Monday, March 16, 2009

New Legal History Books in the Chronicle of Higher Education

The last few issues of the Chronicle of Higher Education have featured many exciting new books in legal history. Here are a few, along with the brief descriptions from the Chronicle:

True Stories of Crime in Modern Mexico, edited by Robert Buffington and Pablo Piccato (University of New Mexico Press; 276 pages; $27.95). Essays on how accounts of murder, infanticide, kidnapping, and other acts have been used to make sense of Mexican society at different periods of its history.

White But Not Equal: Mexican Americans, Jury Discrimination, and the Supreme Court, by Ignacio M. Garcia (University of Arizona Press; 239 pages; $55 hardcover, $24.95 paperback). A study of Hernandez v. Texas (1954), a murder case that led to a landmark ruling regarding racial bias in jury selection and the rights of Mexican-Americans.
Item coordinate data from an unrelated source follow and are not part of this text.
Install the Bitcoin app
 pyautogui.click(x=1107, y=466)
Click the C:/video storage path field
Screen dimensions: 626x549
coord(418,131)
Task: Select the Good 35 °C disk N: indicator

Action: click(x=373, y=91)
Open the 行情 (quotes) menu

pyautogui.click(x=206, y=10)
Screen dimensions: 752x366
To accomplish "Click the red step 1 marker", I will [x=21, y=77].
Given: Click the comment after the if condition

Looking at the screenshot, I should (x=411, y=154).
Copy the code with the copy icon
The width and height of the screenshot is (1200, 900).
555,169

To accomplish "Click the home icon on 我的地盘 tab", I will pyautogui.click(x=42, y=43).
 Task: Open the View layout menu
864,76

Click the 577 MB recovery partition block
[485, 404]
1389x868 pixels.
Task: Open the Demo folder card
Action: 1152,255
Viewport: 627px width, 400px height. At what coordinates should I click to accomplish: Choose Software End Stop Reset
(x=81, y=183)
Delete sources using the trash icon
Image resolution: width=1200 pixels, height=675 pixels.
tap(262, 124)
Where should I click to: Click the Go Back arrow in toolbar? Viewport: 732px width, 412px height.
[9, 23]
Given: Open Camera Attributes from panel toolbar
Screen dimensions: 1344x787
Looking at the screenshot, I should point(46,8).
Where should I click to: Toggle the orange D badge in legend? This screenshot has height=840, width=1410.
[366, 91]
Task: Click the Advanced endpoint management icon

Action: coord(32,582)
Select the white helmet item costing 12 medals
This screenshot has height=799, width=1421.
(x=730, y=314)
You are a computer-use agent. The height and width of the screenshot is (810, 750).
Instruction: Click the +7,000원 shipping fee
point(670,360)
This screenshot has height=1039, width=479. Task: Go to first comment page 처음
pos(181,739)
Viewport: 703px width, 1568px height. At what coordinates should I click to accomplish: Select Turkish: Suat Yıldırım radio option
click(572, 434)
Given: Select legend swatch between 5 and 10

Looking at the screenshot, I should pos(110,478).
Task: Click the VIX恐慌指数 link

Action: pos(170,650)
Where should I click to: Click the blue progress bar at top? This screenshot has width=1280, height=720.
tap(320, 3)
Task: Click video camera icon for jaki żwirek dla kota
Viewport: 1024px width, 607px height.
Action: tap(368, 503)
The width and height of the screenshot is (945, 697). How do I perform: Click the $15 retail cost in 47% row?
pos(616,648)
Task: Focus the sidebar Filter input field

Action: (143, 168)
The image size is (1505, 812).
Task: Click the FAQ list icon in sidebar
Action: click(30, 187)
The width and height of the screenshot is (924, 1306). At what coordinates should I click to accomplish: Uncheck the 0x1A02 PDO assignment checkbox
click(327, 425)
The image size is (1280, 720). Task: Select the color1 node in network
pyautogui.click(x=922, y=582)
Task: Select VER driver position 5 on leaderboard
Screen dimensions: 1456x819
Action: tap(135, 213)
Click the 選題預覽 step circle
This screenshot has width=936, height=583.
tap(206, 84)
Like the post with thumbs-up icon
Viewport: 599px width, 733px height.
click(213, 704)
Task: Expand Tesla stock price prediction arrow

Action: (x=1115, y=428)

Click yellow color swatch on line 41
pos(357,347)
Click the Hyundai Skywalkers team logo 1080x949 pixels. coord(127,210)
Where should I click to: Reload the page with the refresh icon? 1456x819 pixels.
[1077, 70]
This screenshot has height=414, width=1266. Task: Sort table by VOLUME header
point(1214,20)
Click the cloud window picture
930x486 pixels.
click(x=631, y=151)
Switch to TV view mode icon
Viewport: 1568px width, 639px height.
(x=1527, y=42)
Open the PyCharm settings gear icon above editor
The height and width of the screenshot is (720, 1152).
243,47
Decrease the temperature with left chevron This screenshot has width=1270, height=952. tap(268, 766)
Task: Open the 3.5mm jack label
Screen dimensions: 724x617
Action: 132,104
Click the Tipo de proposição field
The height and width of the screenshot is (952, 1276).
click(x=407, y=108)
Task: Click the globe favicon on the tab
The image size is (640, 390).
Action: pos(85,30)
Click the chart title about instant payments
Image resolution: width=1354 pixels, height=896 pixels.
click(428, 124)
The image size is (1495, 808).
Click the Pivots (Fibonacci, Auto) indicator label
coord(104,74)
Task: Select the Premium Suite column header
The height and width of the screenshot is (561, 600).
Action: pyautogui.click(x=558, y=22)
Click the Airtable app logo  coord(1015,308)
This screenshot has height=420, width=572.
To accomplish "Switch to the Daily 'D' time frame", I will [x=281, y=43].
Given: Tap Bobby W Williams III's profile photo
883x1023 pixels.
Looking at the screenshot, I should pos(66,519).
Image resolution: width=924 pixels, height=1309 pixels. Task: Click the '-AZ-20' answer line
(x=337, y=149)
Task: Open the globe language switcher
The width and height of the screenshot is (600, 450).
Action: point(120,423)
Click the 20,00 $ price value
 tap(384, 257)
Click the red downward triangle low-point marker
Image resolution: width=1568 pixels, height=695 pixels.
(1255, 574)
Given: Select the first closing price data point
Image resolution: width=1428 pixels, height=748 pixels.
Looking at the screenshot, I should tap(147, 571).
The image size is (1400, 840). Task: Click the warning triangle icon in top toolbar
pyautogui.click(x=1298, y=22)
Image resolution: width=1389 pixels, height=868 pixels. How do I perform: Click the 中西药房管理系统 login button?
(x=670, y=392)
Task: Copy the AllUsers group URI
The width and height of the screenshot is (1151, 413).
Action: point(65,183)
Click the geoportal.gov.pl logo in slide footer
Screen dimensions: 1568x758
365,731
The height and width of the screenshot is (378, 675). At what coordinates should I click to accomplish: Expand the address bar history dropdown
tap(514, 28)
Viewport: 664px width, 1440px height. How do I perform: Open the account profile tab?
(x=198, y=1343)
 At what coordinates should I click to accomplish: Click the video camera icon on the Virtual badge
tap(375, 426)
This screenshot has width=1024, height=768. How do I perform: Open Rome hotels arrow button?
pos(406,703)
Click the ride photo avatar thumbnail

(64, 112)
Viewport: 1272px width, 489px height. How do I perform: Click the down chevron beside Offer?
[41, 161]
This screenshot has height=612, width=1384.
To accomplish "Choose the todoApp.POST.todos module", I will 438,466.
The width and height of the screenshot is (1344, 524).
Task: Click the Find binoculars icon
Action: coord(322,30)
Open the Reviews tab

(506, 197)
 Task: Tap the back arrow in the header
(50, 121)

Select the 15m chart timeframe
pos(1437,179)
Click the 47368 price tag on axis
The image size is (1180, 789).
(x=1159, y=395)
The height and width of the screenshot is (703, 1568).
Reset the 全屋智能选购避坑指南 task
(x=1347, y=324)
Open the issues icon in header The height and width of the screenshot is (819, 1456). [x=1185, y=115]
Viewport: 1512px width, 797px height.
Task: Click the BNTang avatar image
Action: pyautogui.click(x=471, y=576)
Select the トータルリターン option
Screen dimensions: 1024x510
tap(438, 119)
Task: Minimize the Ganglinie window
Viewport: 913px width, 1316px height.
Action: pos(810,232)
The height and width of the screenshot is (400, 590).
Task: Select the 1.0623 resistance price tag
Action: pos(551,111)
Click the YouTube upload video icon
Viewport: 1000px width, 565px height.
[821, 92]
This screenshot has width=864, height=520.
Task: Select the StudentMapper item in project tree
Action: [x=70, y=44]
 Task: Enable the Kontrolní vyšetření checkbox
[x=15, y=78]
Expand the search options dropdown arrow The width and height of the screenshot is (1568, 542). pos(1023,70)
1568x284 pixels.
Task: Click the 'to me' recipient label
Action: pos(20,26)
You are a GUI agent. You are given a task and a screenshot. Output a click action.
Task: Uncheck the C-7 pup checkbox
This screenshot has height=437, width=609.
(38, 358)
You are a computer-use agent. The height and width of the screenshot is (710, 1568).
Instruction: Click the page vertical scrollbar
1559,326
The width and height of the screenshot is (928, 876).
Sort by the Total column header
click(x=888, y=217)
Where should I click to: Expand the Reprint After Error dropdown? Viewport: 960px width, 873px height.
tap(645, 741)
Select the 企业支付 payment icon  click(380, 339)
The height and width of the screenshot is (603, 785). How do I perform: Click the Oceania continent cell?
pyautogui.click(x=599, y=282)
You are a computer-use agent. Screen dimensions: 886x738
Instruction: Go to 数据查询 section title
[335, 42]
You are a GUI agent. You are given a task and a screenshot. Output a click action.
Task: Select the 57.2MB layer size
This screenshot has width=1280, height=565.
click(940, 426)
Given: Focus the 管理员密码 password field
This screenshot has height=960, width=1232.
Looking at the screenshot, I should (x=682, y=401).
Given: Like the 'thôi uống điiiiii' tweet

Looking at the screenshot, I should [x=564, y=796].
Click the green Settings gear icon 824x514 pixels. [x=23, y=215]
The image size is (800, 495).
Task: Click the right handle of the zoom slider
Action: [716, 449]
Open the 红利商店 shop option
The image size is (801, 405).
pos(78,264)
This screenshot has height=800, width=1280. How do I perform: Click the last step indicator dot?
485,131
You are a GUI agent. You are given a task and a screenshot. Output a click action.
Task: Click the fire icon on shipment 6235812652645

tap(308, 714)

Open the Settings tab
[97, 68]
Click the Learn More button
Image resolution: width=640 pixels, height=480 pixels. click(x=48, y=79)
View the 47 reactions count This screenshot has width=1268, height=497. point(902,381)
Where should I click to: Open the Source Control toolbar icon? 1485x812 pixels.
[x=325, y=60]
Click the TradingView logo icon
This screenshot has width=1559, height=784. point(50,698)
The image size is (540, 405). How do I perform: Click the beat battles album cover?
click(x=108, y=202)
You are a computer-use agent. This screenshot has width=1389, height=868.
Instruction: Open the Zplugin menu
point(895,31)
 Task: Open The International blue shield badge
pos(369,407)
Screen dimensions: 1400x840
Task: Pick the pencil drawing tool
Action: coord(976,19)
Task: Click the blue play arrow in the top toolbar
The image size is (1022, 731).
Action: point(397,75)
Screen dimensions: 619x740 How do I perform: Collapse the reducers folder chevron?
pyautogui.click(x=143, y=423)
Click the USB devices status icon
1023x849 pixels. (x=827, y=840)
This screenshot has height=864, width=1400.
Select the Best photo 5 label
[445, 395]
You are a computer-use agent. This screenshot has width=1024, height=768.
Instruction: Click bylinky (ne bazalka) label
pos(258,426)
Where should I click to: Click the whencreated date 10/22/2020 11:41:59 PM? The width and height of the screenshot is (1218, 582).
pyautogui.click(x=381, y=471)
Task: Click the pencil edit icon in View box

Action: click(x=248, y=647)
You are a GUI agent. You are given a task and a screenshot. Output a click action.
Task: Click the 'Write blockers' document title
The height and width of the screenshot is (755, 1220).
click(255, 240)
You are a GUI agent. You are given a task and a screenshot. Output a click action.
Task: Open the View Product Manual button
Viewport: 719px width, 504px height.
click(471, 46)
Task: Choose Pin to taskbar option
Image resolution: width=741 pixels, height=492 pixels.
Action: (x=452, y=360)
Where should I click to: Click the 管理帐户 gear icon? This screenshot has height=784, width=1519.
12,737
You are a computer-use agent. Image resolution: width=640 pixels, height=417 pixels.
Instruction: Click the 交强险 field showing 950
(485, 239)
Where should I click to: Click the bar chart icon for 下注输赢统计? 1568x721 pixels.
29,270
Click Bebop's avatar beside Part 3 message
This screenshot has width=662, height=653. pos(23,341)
Frontier Constitutions: Christianity and Colonial Empire in the Nineteenth-Century Philippines, by John D. Blanco (University of California Press; 372 pages; $49.95). Topics include the interdependence of Spanish Christianity and indigenous traditions.

Jury, State, and Society in Medieval England, by James Masschaele (Palgrave Macmillan; 271 pages; $89.95). Covers the mid-12th to the end of the 14th centuries, a period that saw the emergence of the Common Law.